Throughout the day, other larger fish (some 5-6ft long) have hurled themselves out of the water, hunting or being hunted we don’t know. There may not be much meteorological activity, but otherwise 19.06 deg N, 36.31 deg W is very much alive! Is it the self-regenerating organic garden on the bottom of our hull, that attracts these guys?
I was so excited today by my new creations, The ‘Super Splints’ that I wanted to whoop for joy! Could pain free-dom be imminent , I wondered as I velcro’d on the right wrist support and pulled my left through the ankle support sock-with splint inside. Standing there with two mechanical arms, I realized that I was about to get a very odd tan! My fingers have been recovering fast.

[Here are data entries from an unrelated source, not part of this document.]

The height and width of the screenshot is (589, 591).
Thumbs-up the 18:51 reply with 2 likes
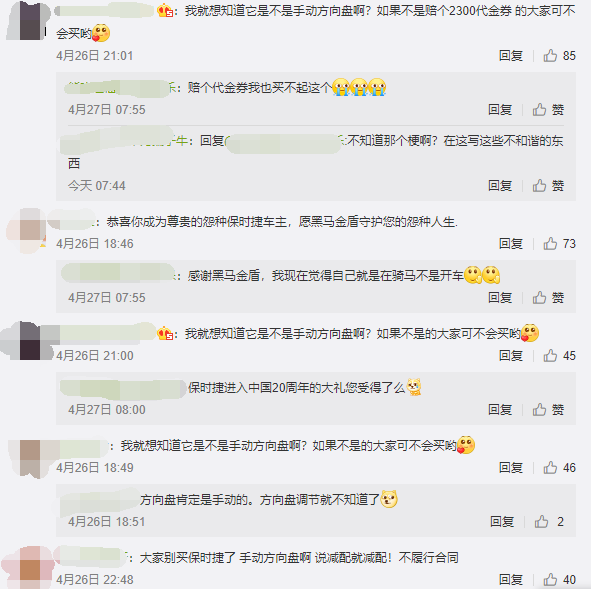click(x=541, y=522)
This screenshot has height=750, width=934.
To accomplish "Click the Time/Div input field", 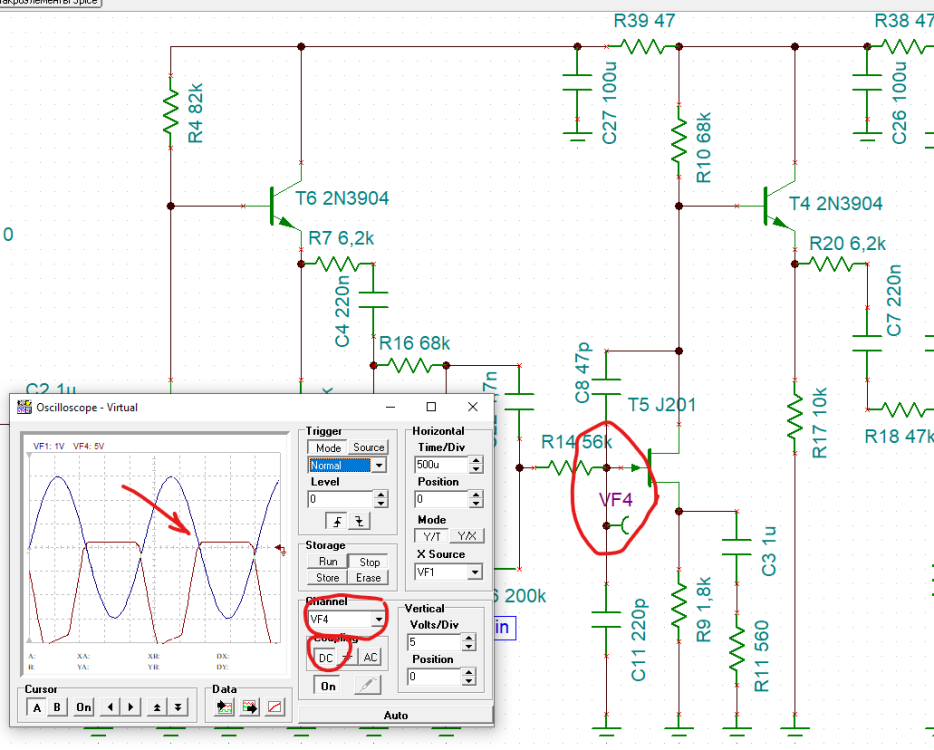I will pyautogui.click(x=440, y=465).
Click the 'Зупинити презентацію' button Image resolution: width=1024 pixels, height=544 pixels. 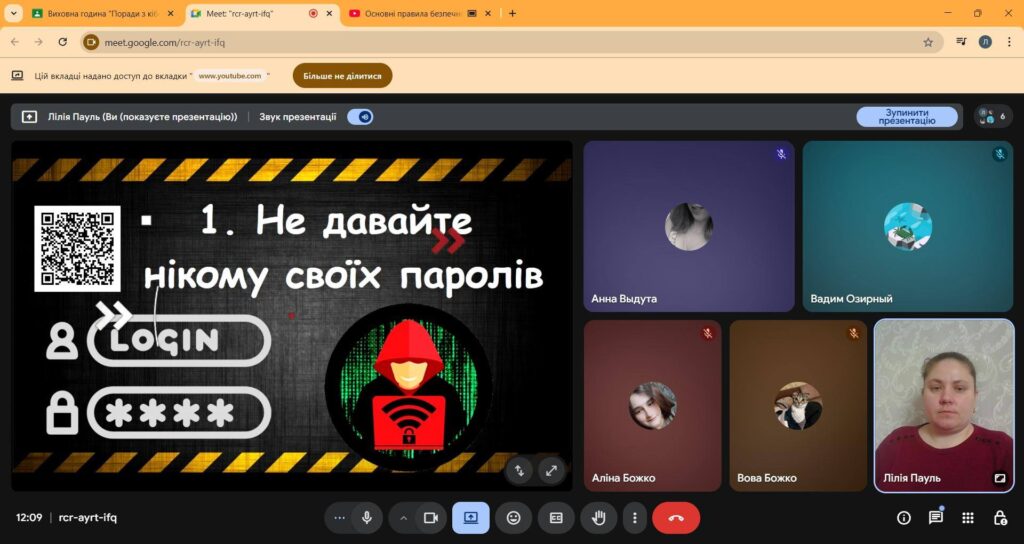coord(906,117)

The result is obvious- our daily mileages are up and the word ‘agony’ has gone from my post-slumber vocabulary!
7 February Brilliant sparkly violet (like two-toned taffeta fabric, where a brilliant sparkly blue thread is interwoven with a brilliant sparkly green thread), seas 2-4ft/0-25ft!
In DTF terms (Distance to the Finish), in the last 24hrs we’ve successfully managed to crawl up the ladder two places! With 1405nm still to go, there is everything to play for.
Fortunately we’ve been eating like truck drivers, so the weight of food onboard has nearly halved. (34 days in, only 28 hopefully to go) This should add an extra nth of a knot to each stroke! Otherwise boat speed is still king and if you’re going to race seriously (did I just confess that?!) the boat must be mollusk-less. Trawling a small vegetable patch on your boat’s underbelly is distinctly not fast!
With the return of the breeze came a slow rolling swell from the NE. Since the moon rose, this swell has built. Peaking at about 25ft in height, the waves are colossal, but it’s the fetch which is the impressive part. Between each wave peak, there is the equivalent distance of 2 or 3 football pitches. Traveling perpendicular to this swell is us; the wind and the waves being generated by the wind. The effect is mind boggling.
After 3 hours of rowing and thinking about it, I concluded that Mick and I must be crash-test dummies in a wave tank (remember the Jim Carey movie, ‘The Truman Show?!’) or that the world is actually flat… (It was definitely time for me to sleep!)